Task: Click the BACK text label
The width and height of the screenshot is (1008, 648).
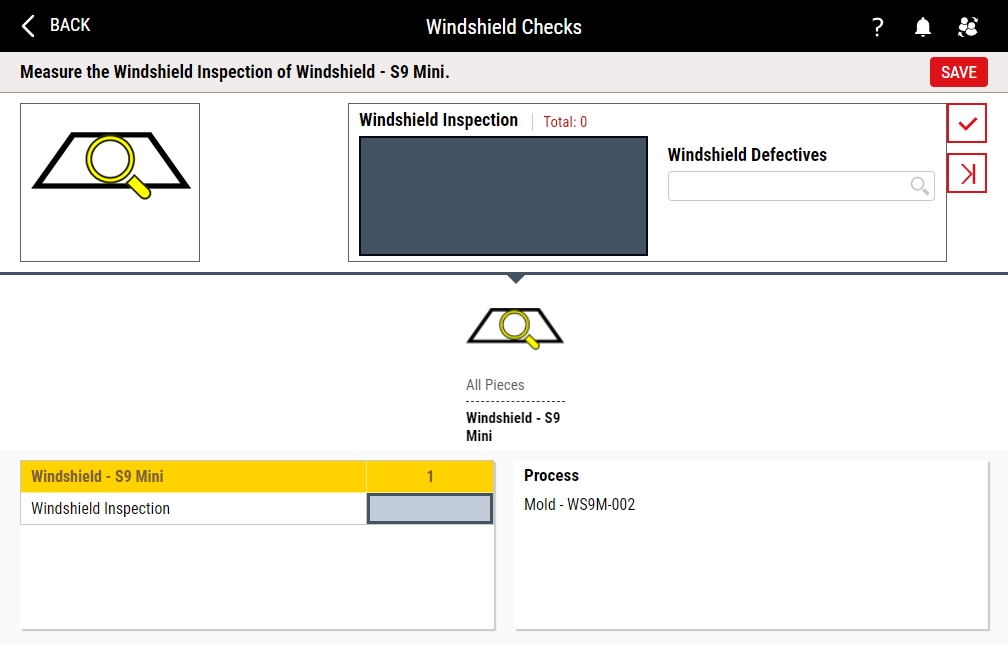Action: (x=70, y=25)
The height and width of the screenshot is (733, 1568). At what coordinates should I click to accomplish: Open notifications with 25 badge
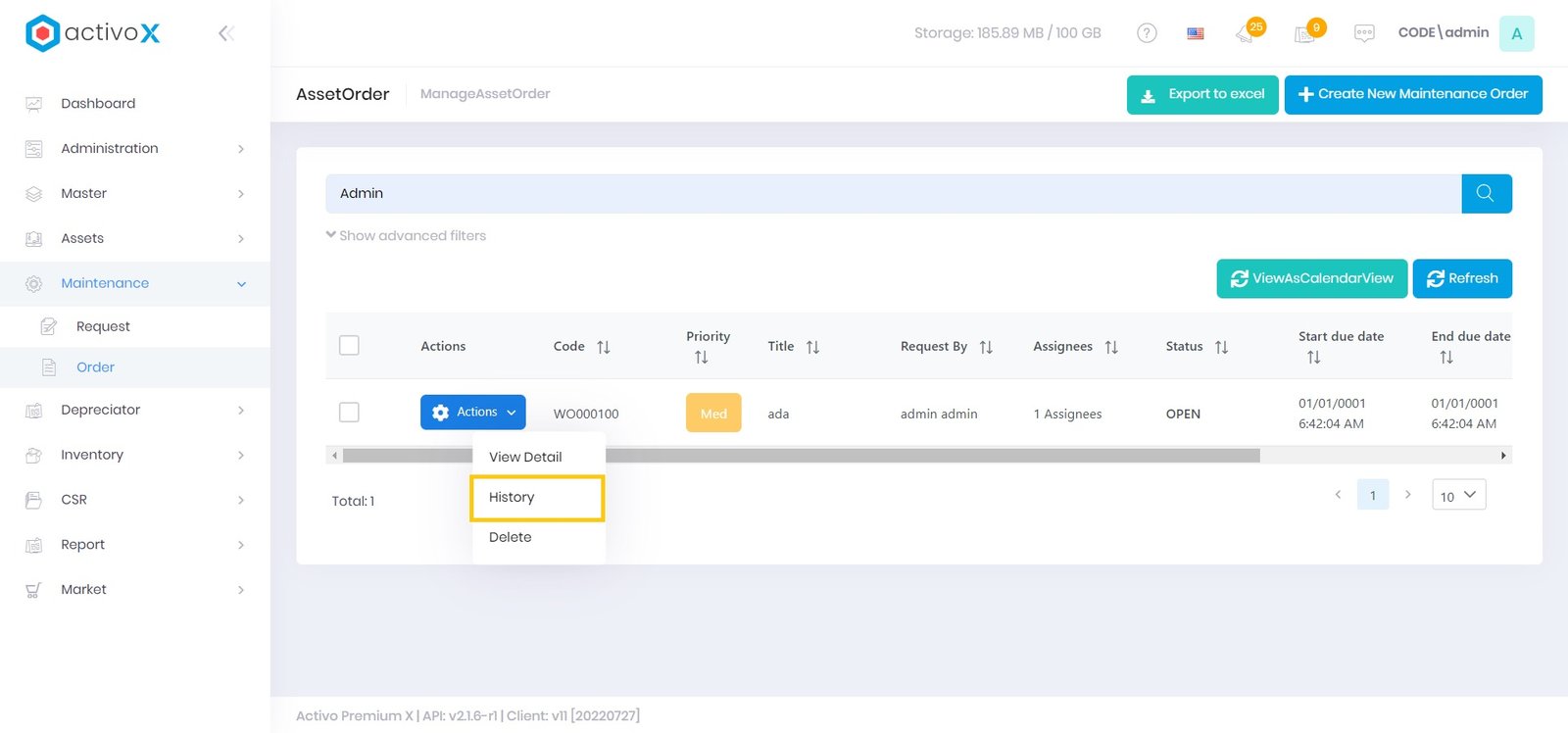(x=1248, y=32)
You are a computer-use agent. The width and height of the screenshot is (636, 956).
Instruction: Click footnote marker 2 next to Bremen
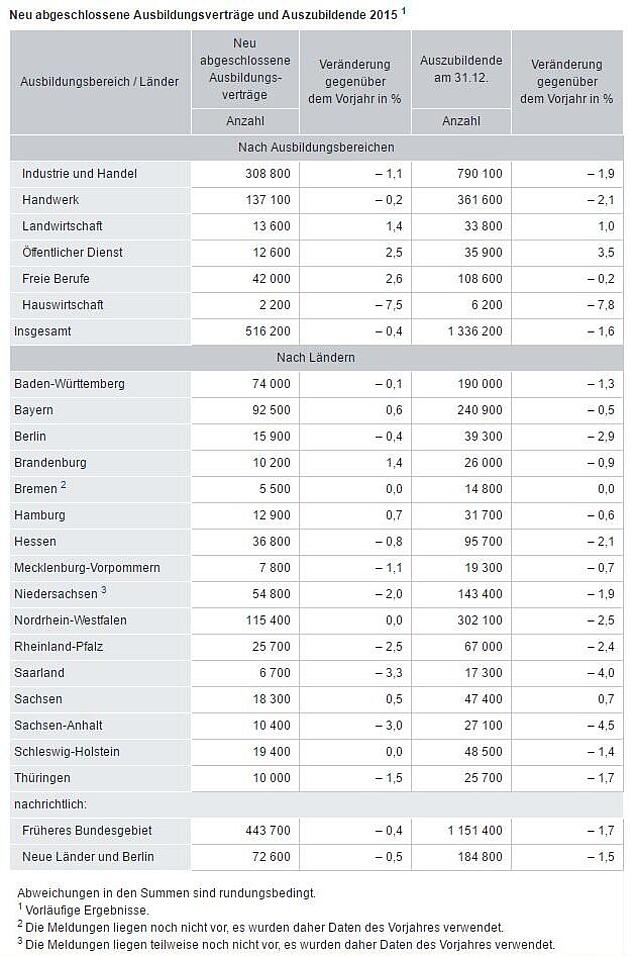pyautogui.click(x=63, y=485)
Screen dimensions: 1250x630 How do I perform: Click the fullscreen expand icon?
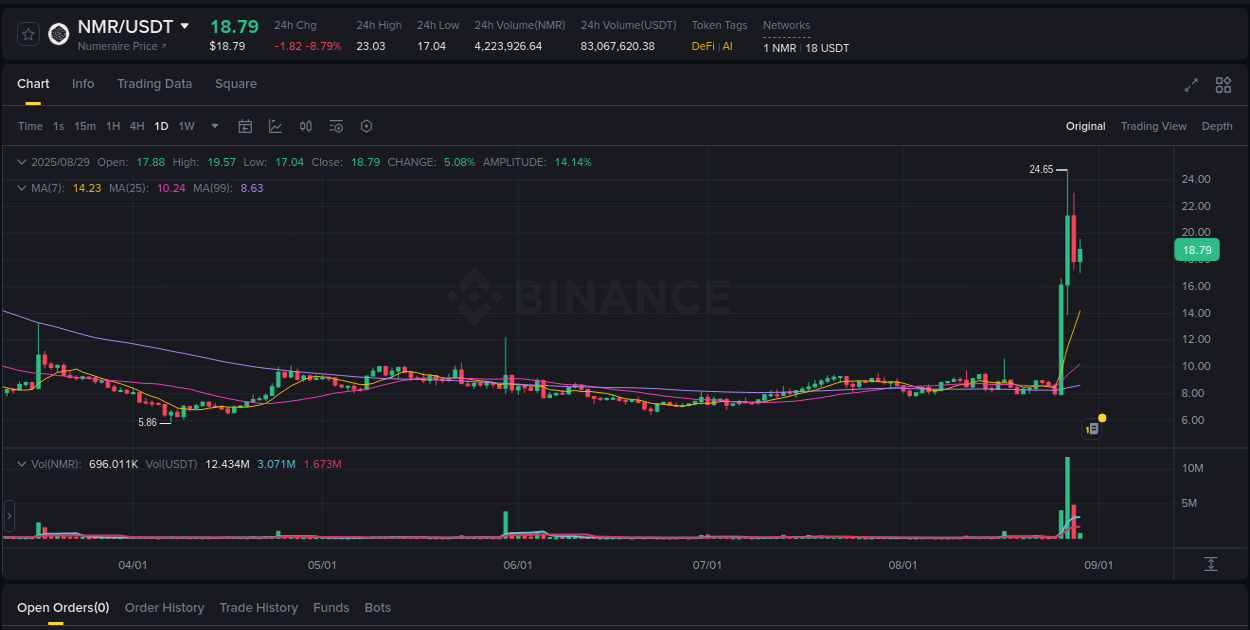tap(1191, 85)
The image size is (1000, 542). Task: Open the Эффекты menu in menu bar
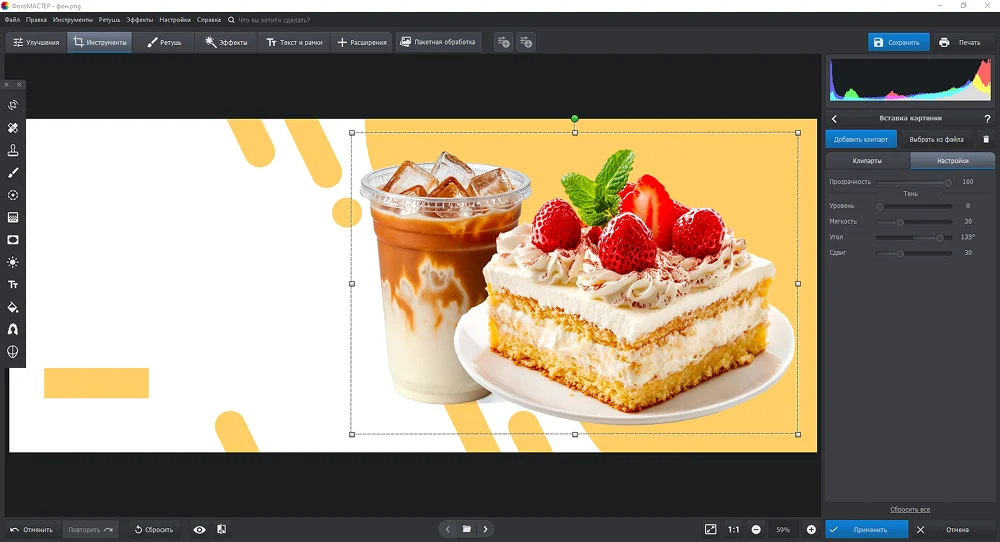[x=139, y=19]
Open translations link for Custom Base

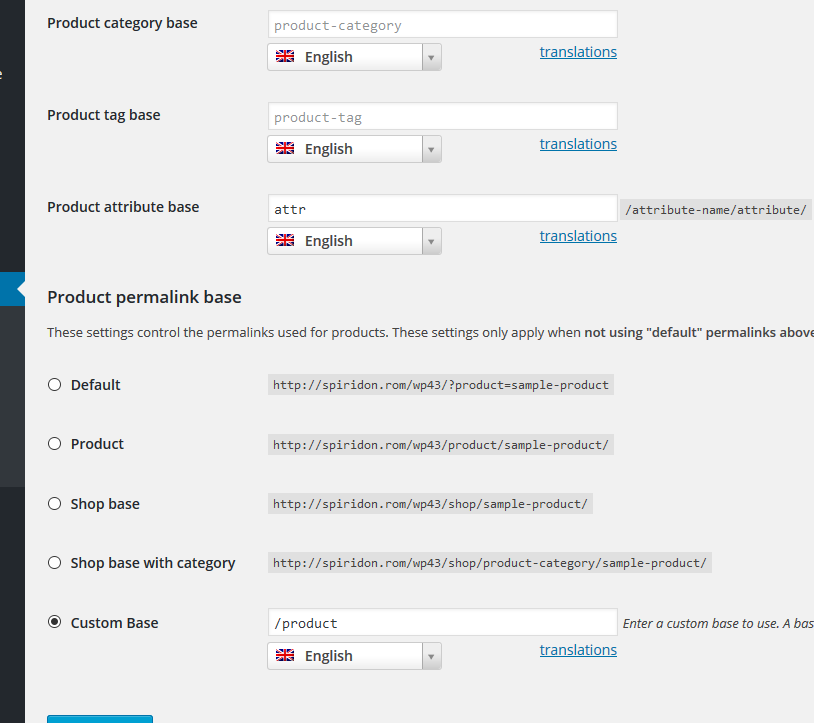coord(578,650)
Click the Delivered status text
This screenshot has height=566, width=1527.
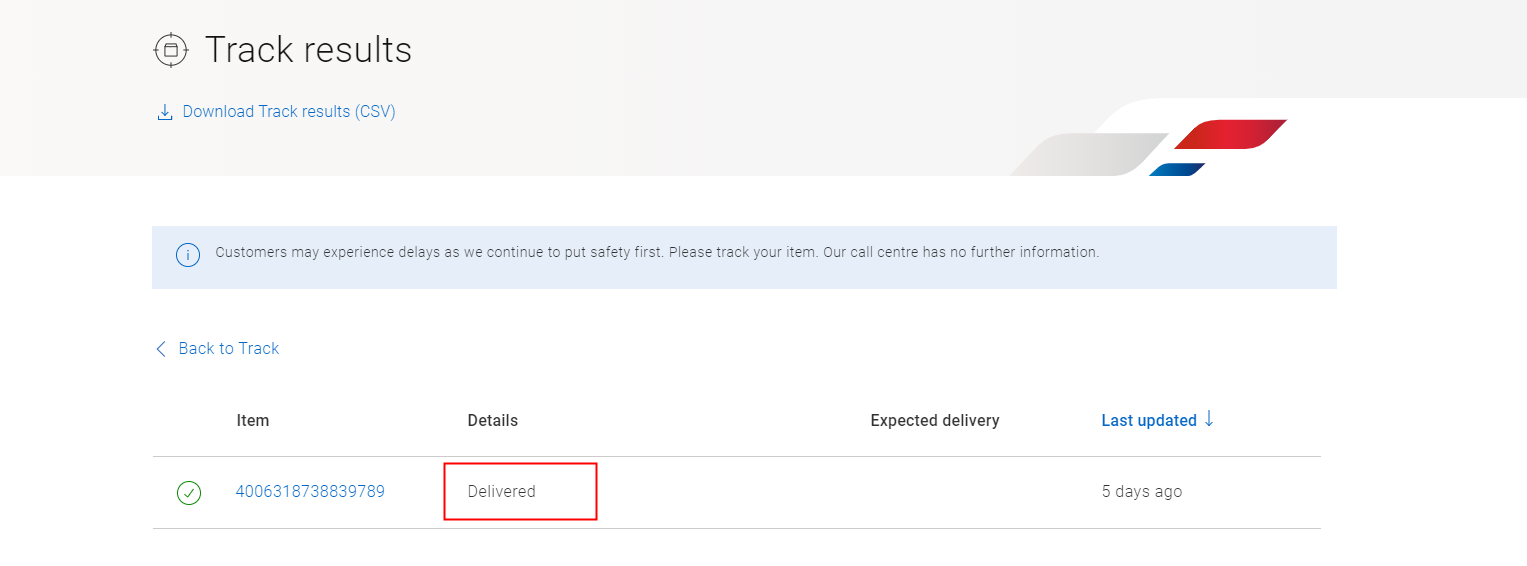(x=502, y=492)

Task:
Only the lines that hold the word "text" are wanted; each should be pulled from the records.

Expected output:
Task: Click the BACK text label
Click the Delivered status text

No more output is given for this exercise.